My first thought when I saw the title of your thread was 'silent reflux'. My dd is 2 months old and has silent reflux. Dr prescribed Losec and improvement was almost immediate, although she does still have some bad days.

I was interested to see your list of symptoms - I didn't realise symptoms 4, 5 and 6 were suggestive for silent reflux, DD ticks all three of them!

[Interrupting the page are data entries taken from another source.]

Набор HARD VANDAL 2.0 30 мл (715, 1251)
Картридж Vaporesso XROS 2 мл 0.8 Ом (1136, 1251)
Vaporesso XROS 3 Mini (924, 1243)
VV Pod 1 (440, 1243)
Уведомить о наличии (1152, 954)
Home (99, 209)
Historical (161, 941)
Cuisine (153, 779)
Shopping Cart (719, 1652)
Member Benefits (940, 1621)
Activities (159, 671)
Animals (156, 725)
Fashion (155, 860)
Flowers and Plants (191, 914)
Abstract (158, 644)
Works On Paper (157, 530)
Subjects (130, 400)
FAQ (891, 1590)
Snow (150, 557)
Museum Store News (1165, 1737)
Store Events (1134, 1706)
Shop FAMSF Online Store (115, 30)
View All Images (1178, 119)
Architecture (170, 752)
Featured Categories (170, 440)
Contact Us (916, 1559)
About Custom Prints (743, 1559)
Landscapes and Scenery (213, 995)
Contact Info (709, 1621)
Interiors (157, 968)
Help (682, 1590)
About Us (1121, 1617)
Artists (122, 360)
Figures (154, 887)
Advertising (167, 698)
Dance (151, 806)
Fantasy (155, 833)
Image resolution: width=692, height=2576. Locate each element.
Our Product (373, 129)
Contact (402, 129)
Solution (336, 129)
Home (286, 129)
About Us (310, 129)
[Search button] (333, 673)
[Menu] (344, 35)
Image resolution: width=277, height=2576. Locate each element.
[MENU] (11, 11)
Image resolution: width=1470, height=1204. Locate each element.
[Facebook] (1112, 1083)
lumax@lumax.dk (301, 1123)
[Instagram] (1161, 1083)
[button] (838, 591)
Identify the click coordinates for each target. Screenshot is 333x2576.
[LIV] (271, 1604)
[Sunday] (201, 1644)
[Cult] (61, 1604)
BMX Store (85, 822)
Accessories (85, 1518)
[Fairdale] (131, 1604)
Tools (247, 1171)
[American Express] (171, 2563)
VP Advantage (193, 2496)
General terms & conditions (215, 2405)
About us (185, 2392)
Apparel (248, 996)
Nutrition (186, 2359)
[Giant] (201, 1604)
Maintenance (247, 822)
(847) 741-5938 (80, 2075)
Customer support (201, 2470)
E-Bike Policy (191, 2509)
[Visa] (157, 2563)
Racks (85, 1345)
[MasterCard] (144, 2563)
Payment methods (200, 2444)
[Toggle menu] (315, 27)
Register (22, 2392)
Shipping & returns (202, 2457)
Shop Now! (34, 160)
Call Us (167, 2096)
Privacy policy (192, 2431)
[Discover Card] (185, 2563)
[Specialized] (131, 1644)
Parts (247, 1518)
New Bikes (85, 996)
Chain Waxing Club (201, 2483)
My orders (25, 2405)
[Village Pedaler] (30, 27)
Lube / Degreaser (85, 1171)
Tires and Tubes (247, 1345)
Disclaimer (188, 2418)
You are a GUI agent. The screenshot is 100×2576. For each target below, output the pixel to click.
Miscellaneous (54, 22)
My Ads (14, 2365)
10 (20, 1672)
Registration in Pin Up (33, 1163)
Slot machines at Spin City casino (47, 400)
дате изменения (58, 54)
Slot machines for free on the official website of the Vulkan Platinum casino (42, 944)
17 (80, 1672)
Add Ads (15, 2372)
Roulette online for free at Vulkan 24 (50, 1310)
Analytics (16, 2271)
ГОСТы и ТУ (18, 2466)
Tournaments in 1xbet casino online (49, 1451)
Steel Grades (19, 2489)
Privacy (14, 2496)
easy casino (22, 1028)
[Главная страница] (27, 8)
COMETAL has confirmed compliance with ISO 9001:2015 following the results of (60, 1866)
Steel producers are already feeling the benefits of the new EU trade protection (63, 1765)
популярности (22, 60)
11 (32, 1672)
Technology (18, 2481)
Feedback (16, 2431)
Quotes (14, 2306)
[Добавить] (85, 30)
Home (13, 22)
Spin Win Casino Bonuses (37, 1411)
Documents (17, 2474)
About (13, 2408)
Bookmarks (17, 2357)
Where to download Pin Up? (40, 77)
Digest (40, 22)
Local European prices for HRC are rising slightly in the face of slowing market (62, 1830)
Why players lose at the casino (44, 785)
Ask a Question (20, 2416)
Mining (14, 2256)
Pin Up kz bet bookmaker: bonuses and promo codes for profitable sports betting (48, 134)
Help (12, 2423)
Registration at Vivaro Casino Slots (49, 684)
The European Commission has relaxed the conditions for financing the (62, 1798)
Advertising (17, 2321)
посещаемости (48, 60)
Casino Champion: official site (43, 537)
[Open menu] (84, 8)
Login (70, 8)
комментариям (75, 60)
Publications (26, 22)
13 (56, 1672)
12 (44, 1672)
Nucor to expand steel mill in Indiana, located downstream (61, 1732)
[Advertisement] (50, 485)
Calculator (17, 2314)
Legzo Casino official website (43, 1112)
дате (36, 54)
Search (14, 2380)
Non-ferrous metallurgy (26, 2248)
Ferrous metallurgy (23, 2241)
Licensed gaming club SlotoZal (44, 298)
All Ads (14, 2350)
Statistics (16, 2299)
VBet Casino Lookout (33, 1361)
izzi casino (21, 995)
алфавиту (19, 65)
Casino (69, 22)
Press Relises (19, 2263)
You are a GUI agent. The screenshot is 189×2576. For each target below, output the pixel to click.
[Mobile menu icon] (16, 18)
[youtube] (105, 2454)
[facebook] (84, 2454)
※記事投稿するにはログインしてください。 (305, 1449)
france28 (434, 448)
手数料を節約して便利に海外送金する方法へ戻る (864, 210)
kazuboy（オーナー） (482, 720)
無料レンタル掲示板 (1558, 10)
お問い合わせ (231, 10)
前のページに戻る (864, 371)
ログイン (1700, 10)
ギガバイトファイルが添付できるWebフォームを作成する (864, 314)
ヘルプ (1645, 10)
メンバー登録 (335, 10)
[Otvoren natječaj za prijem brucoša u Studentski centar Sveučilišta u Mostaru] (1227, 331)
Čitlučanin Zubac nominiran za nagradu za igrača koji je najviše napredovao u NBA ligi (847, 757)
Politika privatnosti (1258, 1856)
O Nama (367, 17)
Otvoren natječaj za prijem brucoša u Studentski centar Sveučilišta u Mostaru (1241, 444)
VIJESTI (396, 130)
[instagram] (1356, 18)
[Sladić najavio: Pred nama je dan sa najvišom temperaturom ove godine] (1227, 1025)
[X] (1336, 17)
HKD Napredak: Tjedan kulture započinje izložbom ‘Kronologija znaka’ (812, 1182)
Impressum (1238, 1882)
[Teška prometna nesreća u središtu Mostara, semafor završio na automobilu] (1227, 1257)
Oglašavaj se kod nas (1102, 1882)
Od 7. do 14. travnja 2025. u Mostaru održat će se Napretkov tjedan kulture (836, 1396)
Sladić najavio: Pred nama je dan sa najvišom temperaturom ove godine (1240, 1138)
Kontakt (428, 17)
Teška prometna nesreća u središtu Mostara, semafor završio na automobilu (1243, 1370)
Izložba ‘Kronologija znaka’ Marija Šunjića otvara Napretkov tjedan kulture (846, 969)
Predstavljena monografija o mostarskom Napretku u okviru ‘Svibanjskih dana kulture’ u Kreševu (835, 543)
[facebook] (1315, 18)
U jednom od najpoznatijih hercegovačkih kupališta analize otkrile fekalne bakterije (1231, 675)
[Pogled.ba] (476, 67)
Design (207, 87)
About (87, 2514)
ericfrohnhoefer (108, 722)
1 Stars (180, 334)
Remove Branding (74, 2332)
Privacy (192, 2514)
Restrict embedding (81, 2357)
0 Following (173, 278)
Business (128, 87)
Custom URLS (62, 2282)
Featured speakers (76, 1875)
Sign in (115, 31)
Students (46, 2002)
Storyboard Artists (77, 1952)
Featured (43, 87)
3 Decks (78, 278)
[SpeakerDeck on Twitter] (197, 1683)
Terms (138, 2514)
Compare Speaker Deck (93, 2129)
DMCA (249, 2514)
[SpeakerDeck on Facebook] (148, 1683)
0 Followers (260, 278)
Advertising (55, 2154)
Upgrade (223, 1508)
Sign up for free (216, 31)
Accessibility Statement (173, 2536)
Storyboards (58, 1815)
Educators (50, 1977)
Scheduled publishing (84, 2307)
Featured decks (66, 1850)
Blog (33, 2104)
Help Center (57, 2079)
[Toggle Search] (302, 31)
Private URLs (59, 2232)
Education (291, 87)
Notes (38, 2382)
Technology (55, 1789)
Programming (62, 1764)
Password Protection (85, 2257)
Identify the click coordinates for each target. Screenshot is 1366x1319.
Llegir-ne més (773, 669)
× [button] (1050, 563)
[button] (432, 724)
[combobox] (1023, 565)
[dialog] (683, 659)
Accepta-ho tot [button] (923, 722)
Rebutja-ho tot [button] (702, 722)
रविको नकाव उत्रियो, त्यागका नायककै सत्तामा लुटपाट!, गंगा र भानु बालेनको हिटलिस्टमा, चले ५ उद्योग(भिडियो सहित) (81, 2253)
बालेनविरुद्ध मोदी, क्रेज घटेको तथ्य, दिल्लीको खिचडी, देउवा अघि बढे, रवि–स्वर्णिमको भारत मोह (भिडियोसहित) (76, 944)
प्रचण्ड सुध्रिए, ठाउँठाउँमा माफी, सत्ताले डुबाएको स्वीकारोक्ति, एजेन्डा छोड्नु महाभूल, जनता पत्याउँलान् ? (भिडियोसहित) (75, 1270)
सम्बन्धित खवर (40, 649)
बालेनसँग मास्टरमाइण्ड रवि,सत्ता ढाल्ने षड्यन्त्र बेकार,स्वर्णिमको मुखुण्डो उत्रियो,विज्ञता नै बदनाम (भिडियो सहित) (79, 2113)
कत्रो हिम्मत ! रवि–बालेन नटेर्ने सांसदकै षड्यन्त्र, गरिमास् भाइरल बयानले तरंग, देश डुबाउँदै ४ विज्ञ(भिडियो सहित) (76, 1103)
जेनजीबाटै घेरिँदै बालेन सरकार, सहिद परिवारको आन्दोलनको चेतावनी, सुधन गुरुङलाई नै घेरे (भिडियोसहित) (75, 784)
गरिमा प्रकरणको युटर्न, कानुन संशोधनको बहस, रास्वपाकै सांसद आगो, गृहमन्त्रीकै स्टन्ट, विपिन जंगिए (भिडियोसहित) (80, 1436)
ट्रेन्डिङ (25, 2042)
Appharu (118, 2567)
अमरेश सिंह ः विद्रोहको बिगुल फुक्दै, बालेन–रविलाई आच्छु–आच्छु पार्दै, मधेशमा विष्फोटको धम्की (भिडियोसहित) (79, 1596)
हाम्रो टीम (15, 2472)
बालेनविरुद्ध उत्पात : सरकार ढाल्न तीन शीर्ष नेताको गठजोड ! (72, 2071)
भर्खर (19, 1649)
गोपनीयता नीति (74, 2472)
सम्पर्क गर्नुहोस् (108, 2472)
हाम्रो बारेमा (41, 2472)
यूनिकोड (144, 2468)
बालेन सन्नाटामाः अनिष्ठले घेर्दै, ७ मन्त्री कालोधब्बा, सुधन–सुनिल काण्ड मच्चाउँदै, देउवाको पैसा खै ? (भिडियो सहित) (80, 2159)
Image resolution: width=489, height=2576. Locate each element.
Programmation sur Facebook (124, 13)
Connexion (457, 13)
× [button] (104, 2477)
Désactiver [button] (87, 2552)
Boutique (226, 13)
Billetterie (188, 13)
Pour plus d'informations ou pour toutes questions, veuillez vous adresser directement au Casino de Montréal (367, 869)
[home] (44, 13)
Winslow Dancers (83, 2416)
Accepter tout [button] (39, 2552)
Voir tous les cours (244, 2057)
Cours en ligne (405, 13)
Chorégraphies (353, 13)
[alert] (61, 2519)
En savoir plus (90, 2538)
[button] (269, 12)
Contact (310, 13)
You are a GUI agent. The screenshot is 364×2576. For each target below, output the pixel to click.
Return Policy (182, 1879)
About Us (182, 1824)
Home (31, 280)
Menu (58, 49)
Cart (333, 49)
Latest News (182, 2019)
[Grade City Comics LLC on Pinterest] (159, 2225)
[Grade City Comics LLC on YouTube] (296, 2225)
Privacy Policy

Pandasandmonkeys · 10/04/2015 19:25

The improvement continues :) she's doing really well and is so much happier. Still has bad moments but such a huge improvement Grin

She's only on 2 doses a day at the moment which I'm giving morning and evening, but I think she needs 3 ( one in the afternoon) as she starts to get very grumpy again after her midday nap. Yesterday she burped then screamed in pain afterwards :( the gaviscon has worn off by the afternoon and ages suffering again

OP posts:
Pandasandmonkeys · 10/04/2015 19:26

She's, not ages!

OP posts:
BonzoDooDah · 11/04/2015 14:48

Super news to hear... sounds like you are both happier. Our. be a massive relief.